--- What to work on ---
Copy the part of the records that runs from the start through the line containing "Action: click(x=285, y=352)", swapping "help icon" for "question-mark icon" and changing nothing else.

--- Items from a data source ---
◇ ◇ ◇ ◇ ◇

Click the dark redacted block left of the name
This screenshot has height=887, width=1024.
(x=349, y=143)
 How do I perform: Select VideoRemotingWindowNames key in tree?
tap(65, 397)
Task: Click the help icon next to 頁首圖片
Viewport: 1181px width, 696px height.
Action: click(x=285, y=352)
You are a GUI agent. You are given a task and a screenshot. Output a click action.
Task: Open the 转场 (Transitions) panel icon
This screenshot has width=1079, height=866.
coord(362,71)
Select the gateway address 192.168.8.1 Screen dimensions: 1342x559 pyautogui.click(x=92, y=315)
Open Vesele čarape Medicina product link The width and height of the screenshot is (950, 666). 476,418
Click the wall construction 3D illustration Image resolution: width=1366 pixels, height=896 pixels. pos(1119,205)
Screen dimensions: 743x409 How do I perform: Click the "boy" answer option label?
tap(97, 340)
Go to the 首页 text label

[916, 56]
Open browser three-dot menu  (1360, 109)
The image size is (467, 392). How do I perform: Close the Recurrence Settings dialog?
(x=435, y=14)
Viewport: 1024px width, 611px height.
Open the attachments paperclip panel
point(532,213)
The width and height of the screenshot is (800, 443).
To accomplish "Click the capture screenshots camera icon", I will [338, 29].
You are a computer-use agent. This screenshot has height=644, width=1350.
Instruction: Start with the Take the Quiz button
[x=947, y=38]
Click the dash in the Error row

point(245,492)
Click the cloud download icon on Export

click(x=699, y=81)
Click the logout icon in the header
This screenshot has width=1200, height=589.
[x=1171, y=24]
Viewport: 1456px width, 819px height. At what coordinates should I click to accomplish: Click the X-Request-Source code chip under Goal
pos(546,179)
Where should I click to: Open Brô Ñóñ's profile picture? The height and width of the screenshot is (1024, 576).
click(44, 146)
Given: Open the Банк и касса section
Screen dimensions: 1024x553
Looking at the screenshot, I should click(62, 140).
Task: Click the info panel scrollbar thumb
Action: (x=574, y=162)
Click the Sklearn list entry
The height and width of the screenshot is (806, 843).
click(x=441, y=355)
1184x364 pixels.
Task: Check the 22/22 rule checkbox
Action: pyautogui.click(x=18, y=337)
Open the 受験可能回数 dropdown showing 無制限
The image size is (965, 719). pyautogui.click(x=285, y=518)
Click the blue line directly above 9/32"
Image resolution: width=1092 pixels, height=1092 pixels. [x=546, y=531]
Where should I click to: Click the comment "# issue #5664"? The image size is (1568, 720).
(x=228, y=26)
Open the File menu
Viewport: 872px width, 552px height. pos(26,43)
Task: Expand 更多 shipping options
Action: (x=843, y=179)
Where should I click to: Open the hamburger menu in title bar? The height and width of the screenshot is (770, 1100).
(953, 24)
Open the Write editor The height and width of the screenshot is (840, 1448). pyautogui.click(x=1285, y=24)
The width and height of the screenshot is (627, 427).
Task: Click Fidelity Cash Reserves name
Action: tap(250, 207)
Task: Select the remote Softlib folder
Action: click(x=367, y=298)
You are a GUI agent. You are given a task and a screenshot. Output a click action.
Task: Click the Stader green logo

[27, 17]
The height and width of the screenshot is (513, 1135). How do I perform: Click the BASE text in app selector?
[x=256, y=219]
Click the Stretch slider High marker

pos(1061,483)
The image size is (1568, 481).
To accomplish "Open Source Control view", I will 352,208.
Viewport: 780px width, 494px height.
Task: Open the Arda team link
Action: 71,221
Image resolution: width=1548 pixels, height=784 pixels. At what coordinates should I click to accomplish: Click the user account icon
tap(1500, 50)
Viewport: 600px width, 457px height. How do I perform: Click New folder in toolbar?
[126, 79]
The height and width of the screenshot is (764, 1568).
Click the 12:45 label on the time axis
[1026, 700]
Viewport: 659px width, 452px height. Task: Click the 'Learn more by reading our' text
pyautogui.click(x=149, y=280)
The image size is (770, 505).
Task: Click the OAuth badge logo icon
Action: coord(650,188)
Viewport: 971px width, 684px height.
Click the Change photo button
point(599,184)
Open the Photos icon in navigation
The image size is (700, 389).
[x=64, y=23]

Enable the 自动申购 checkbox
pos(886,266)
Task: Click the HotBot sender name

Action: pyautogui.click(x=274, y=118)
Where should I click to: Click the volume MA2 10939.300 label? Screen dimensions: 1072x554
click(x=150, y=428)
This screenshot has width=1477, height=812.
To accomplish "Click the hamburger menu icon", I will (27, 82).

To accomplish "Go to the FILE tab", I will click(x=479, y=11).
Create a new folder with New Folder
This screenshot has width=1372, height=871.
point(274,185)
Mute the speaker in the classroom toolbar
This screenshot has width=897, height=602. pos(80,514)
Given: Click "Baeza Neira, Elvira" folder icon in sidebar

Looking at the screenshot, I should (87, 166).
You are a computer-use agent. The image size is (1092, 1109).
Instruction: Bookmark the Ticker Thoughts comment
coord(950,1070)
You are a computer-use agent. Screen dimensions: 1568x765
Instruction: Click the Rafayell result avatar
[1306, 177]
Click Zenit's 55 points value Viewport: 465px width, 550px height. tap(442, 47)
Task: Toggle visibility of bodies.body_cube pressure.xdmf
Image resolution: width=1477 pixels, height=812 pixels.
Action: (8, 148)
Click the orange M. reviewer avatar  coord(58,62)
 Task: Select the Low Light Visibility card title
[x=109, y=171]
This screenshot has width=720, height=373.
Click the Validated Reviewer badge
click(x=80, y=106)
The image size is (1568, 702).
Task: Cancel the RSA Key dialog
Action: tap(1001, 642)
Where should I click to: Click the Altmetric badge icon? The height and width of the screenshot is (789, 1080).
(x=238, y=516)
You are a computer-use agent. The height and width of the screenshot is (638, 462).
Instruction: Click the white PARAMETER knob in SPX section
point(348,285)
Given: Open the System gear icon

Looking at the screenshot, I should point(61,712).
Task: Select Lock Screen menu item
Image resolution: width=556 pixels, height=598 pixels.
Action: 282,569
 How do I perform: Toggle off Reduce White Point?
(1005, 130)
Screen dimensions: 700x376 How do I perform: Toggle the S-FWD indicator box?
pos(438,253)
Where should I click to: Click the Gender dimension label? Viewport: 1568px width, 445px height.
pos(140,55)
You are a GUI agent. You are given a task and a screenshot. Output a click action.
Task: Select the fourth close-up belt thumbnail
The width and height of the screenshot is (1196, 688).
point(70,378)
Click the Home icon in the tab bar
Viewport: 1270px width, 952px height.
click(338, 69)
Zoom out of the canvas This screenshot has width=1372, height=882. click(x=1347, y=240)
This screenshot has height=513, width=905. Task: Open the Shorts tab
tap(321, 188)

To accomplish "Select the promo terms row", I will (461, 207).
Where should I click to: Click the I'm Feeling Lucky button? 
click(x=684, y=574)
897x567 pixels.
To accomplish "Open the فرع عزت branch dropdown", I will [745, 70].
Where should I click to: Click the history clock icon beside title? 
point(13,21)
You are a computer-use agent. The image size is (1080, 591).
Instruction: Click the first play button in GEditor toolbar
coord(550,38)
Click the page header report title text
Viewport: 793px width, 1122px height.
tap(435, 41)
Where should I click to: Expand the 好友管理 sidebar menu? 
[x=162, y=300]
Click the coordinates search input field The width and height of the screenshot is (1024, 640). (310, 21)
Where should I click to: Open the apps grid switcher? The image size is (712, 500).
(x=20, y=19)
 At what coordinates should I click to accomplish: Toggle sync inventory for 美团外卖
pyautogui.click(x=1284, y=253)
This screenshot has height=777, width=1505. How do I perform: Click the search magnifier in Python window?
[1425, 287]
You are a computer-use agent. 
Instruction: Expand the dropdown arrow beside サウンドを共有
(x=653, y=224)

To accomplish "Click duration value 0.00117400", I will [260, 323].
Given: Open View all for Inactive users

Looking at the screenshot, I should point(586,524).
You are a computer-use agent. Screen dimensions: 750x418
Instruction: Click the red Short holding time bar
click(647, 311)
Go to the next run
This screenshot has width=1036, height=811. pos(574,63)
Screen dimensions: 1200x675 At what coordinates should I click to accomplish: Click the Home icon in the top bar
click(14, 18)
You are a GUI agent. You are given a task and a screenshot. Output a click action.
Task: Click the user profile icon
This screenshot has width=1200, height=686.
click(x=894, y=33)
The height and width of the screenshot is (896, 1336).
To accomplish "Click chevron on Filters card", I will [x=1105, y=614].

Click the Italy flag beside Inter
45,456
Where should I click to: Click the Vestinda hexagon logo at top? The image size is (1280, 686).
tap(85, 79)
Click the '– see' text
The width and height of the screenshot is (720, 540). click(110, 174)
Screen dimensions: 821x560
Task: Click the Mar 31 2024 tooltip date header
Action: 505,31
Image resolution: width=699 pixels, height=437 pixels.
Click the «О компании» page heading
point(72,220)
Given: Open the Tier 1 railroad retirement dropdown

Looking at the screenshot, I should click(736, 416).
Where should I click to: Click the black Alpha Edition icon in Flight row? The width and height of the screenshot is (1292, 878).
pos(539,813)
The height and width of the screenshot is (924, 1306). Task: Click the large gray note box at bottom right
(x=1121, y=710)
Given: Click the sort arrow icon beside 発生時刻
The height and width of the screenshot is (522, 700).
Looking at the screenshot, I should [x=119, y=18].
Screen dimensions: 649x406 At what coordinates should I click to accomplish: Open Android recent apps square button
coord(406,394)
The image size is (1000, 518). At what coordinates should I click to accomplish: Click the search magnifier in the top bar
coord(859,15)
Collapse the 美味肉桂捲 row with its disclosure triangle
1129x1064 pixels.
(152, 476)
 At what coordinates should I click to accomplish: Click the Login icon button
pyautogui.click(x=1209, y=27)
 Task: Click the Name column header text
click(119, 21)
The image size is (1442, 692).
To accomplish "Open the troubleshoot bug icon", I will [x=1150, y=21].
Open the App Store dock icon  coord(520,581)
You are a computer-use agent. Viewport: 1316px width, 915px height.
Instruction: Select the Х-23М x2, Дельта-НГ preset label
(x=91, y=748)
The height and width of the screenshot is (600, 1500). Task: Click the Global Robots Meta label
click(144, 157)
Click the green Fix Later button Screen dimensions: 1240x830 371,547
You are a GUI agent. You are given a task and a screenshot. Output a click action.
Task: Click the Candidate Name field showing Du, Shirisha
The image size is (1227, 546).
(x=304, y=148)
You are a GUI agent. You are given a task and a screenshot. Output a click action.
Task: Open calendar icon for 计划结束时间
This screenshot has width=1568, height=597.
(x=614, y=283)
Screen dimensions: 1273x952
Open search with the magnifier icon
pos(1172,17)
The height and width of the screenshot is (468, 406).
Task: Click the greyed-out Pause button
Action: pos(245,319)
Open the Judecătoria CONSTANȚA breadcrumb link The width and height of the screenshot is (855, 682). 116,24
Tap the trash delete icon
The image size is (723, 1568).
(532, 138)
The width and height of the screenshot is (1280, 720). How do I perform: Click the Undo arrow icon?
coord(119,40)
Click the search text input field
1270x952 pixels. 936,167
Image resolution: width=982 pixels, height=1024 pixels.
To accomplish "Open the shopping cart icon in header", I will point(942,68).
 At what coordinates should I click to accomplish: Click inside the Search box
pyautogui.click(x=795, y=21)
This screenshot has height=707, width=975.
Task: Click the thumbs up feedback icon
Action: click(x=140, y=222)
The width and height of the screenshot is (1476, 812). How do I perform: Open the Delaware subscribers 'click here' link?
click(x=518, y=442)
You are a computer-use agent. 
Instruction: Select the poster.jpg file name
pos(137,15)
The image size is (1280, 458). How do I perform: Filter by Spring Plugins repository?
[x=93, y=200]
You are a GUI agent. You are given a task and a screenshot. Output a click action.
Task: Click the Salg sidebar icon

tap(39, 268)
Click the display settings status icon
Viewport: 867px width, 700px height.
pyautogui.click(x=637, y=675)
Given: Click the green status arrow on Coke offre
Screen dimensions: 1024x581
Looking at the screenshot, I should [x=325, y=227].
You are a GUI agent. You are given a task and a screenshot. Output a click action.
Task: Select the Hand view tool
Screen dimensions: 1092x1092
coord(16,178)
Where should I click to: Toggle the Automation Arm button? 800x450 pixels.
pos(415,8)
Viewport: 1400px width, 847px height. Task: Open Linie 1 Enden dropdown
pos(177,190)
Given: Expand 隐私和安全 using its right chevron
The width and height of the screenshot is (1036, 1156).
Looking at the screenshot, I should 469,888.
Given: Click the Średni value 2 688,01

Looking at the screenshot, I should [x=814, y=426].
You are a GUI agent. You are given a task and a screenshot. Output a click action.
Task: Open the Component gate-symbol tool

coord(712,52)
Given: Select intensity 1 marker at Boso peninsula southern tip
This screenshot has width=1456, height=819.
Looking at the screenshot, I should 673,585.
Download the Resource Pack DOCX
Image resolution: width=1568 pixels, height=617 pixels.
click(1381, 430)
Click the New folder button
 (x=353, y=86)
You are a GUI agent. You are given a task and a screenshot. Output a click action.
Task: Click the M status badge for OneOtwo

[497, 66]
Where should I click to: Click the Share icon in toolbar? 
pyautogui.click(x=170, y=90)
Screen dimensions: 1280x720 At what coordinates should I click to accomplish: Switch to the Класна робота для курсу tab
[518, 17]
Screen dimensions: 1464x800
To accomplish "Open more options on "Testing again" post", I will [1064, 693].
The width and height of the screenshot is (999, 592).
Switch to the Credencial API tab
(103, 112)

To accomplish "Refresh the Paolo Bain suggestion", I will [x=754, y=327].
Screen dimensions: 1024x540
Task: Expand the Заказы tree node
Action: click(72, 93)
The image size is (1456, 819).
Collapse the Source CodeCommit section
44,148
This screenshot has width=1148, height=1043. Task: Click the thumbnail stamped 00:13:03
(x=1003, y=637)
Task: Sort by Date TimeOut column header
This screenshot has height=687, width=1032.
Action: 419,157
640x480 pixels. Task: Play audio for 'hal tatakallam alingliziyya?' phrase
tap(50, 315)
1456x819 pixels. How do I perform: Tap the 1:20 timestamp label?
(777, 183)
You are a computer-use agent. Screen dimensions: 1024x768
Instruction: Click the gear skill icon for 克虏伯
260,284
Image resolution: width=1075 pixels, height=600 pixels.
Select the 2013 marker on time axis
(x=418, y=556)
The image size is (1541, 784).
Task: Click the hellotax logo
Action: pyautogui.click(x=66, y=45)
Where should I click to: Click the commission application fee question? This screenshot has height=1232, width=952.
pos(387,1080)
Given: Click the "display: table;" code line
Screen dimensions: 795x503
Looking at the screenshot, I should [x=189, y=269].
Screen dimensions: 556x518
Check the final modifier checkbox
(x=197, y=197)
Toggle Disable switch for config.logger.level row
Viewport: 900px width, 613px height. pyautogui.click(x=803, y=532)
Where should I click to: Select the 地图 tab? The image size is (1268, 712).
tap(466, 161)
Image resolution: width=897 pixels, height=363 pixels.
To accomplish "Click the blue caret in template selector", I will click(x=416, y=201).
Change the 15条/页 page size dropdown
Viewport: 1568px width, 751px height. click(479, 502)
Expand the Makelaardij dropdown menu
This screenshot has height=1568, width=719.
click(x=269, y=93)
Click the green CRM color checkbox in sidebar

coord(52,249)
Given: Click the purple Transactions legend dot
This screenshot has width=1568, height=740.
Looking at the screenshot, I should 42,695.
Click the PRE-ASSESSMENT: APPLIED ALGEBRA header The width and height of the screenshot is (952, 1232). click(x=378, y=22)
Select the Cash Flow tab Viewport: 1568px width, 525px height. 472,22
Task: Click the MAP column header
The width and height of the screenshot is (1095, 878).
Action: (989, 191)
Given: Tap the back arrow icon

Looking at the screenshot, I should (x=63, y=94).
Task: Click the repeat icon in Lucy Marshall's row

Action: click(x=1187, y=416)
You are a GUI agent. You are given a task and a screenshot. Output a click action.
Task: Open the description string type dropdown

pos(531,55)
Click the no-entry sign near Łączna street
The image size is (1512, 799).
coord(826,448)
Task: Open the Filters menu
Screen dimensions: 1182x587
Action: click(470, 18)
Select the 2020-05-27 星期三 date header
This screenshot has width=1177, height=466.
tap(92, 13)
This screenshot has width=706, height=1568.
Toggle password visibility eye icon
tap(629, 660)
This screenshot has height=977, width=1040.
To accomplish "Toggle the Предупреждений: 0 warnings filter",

◇ ◇ ◇ ◇ ◇

--- Task solution ---
Click the dark redacted block left of the name
This screenshot has height=887, width=1024.
(x=349, y=143)
 How do I perform: Select VideoRemotingWindowNames key in tree?
tap(65, 397)
Task: Click the question-mark icon next to 頁首圖片
Viewport: 1181px width, 696px height.
Action: click(x=285, y=352)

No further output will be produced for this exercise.